● **TEXT PROVIDED**:

◆ ◆ ◆

Today, Morecambe isn’t known for much really. It always played second fiddle to Blackpool in the battle for Lancashire’s seaside tourists, and today there is even less to see of merit other than the fabulously restored art deco Midland hotel, and of course the bronze statue of Eric Morecambe.

The town wasn’t an obvious choice of location for shipbreaking, but came about due to the Midland Railway steamer services vacating the stone jetty for nearby Heysham. The jetty was offered for lease, and Sheffield based TW Ward moved in, in 1905.


Majestic (1889) near the end of the Stone Jetty in May 1914. See my other blog ‘Planes, Boats and Trains‘ for a picture of her in her prime.

◆ ◆ ◆

● **SOURCE DATA**:

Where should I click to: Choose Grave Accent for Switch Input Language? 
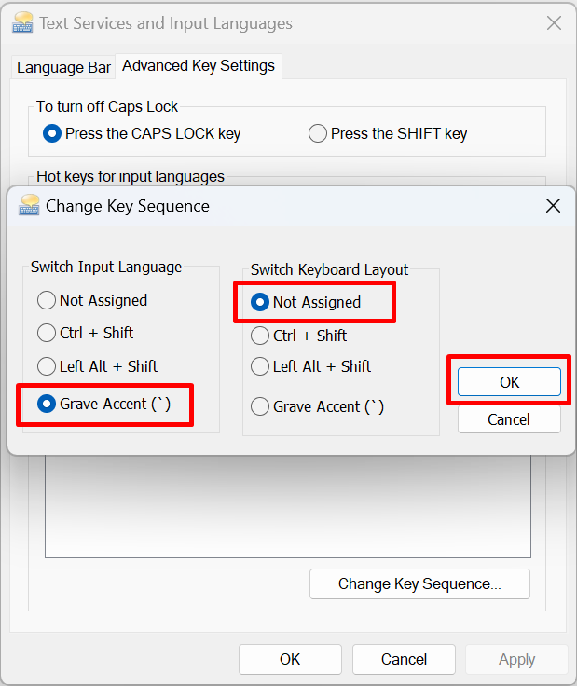pyautogui.click(x=47, y=405)
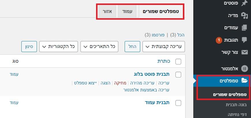
Task: Expand the כל התאריכים date filter
Action: (x=99, y=47)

◆ ◆ ◆

● **WHAT YOU WILL DO**: In the Morecambe text, which company leased the stone jetty, and in what year did it move in? The material is separate from the Morecambe text and is not connected to it.

● **TASK ANSWER**: TW Ward, based in Sheffield, moved in in 1905.